* DATA TO EXAMINE *
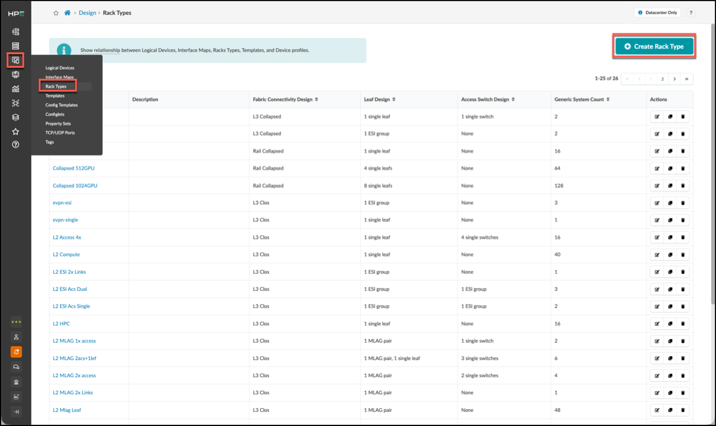Open the home icon in breadcrumb

pyautogui.click(x=68, y=12)
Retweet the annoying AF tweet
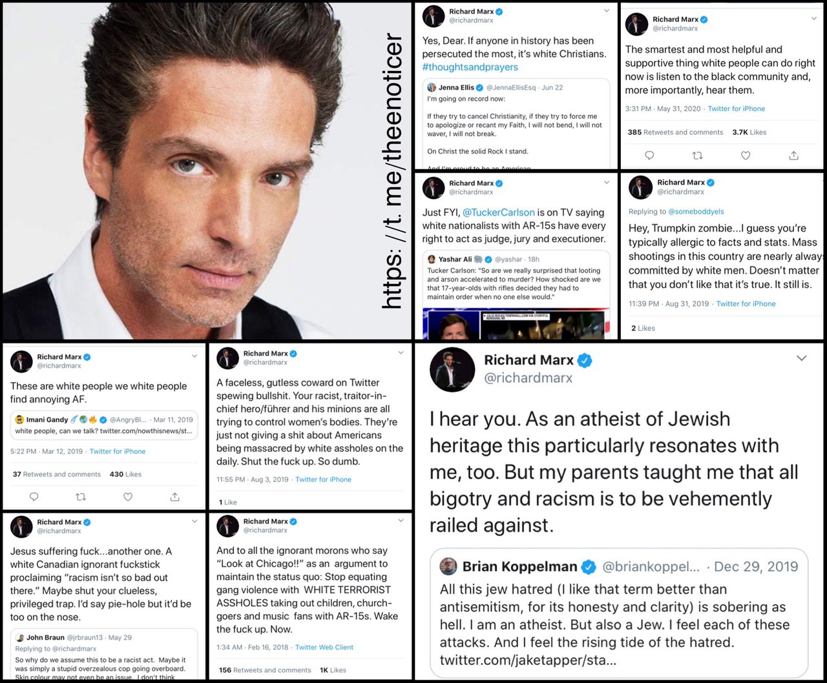 (x=81, y=496)
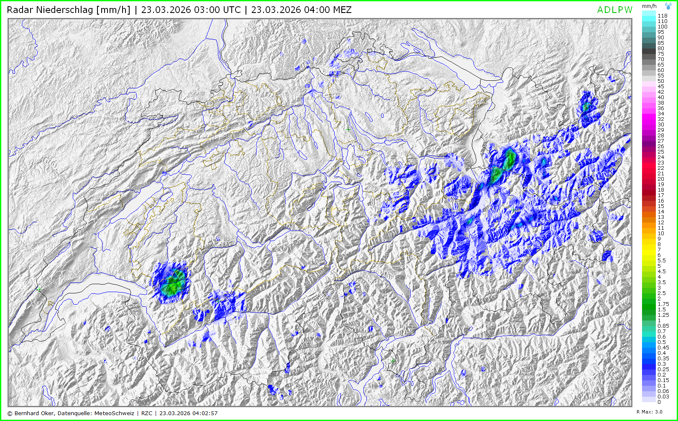Click the ADLPW label in the header

pyautogui.click(x=614, y=10)
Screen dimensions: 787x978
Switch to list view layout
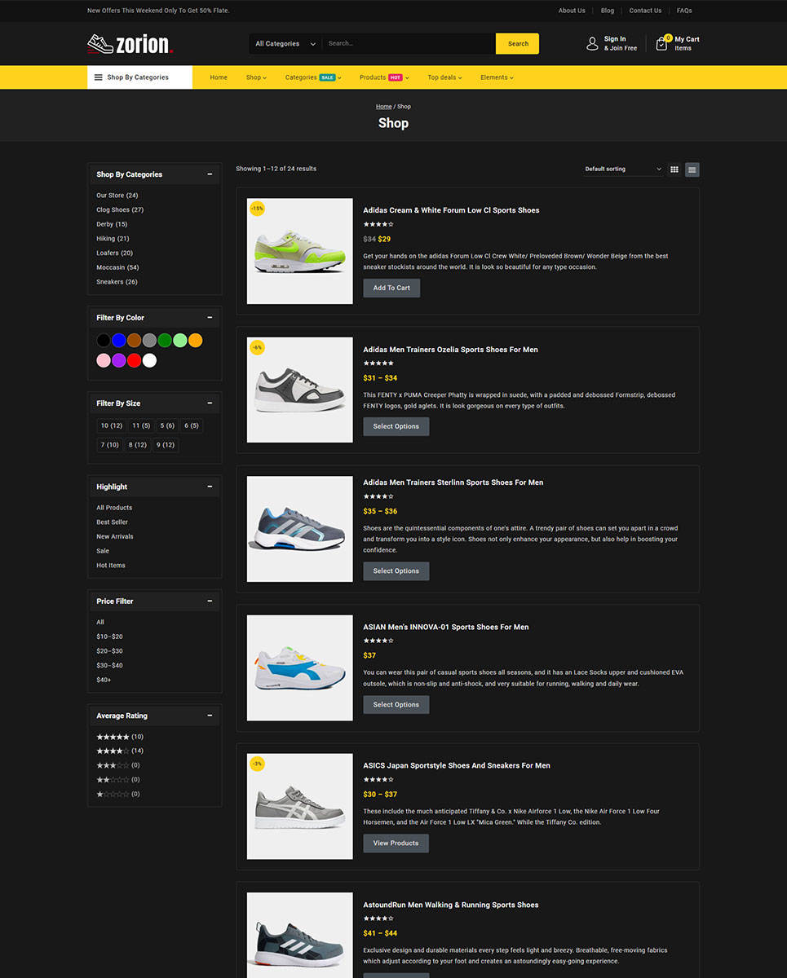pyautogui.click(x=692, y=170)
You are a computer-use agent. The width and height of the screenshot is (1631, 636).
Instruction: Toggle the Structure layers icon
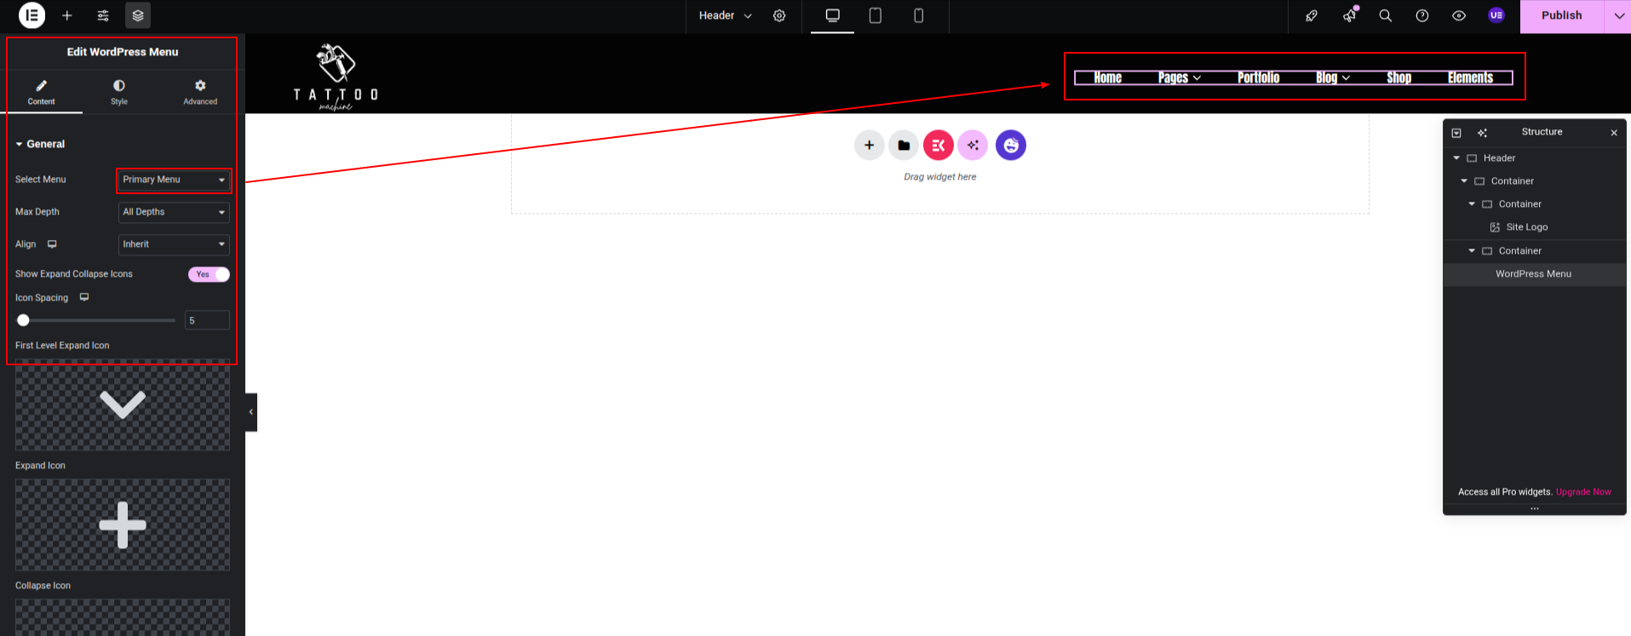click(x=138, y=15)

* EXERCISE *
With the pictures omitted, copy exactly the lines of the listing above starting at the line containing "Retweet the annoying AF tweet" and ending at the line containing "You are a computer-use", both included.

* THE ANSWER *
Retweet the annoying AF tweet
 (x=81, y=496)
Click the ADLPW label in the header

pyautogui.click(x=614, y=10)
Screen dimensions: 787x978
Switch to list view layout
pyautogui.click(x=692, y=170)
You are a computer-use agent. The width and height of the screenshot is (1631, 636).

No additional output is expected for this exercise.